PM Keir Starmer Evades Responsibility for Epstein Crisis (Mandelson)

PM Keir Starmer Evades Responsibility for Epstein Crisis (Mandelson)

Kanako Mita, Sawako Utsumi, and Lee Jay Walker

Modern Tokyo Times

Prime Minister Keir Starmer now stands exposed, not by conjecture but by his own admission. He knowingly appointed Peter Mandelson as UK ambassador to the United States despite being fully aware of Mandelson’s long-term association with Jeffrey Epstein, one of the most notorious child sex offenders of the modern era. This is not an oversight. It is a conscious decision taken with full knowledge of the reputational, ethical, and moral implications.

Predictably, Starmer has since sought refuge in deflection. Once again, the Labour government has reached for foreign confrontation—escalating rhetoric against the Russian Federation over the war in Ukraine—as though warmongering abroad might bury accountability at home. Grand speeches overseas cannot erase moral failure in Downing Street.

Starmer has attempted to evade responsibility by claiming Mandelson “lied repeatedly” to his team. Yet this defence collapses entirely under Starmer’s own words. He has confirmed that official security vetting did flag Mandelson’s relationship with Epstein and that he personally knew of it before the appointment. A man cannot be deceived about what he already admits he knew. This was not a failure of process; it was a failure of judgment—and of conscience.

This pattern is not isolated. Starmer’s record already reveals a disturbing detachment from the suffering of vulnerable girls: his muted response to the Pakistani Muslim grooming gang scandals that devastated mainly native working-class communities; his reluctance to confront the well-documented harms associated with first-cousin marriage; and his willingness to release prisoners early under the banner of a prison crisis. Each episode reflects the same moral hollowness now laid bare by the Mandelson affair.

As reported by The Guardian, Starmer acknowledged for the first time that he knew of Mandelson’s longer-term relationship with Epstein before the appointment, while still attempting to shift blame onto Mandelson’s alleged dishonesty. That contradiction alone is damning.

It took opposition leader Kemi Badenoch to extract a straight answer. She asked whether official vetting had mentioned Mandelson’s ongoing relationship with Epstein. Starmer replied unequivocally: “Yes, it did.” That admission obliterates any remaining defence. He knew after Epstein’s crimes were exposed—and he acted anyway.

When Starmer attempted to block the release of documents by invoking “national security,” the move was swiftly condemned. Badenoch correctly dismissed it as “a red herring,” stating bluntly: “The national security issue was appointing Mandelson.” 

Even Ed Davey asked whether Starmer had spared a thought for Epstein’s victims before handing Mandelson such power—an exchange reported by the BBC.

However much Starmer now writhes in retrospective regret, the reality remains stark: he knowingly elevated a man linked to Epstein into one of the most sensitive diplomatic roles in the British state.
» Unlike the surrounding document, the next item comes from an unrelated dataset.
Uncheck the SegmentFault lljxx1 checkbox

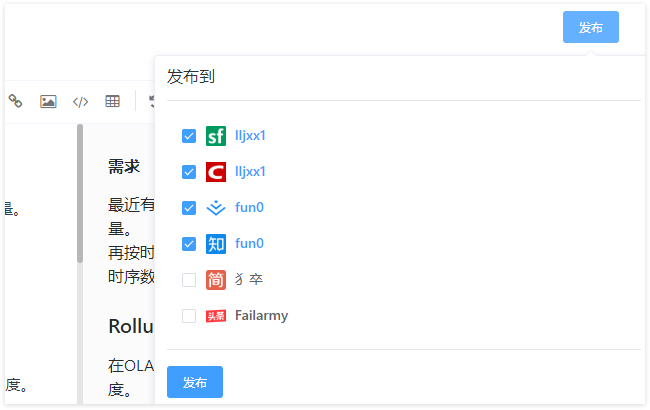(x=189, y=136)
This decision mirrors a broader indifference—to grooming-gang victims, to exploited girls, and to communities repeatedly ignored when their suffering proves politically inconvenient.

Among the British public, few are surprised. The Mandelson scandal fits seamlessly into a wider pattern: a prime minister disconnected from native working-class pain (Pakistani Muslim grooming gang scandal), evasive when challenged, and instinctively protective of elite networks.
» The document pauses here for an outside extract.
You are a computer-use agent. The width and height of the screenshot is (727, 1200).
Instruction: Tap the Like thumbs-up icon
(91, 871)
The implications extend far beyond Westminster. As the Epstein scandal continues to convulse institutions across America, France, the United Kingdom, and other nations, it is becoming ever clearer that many in positions of power—across politics, business, and even the British Royal Family—have long behaved as though they are above moral decency and the law.

Starmer did not merely make a bad call. He made a knowing one. And in doing so, he revealed precisely where his priorities lie—and, more importantly, where they do not.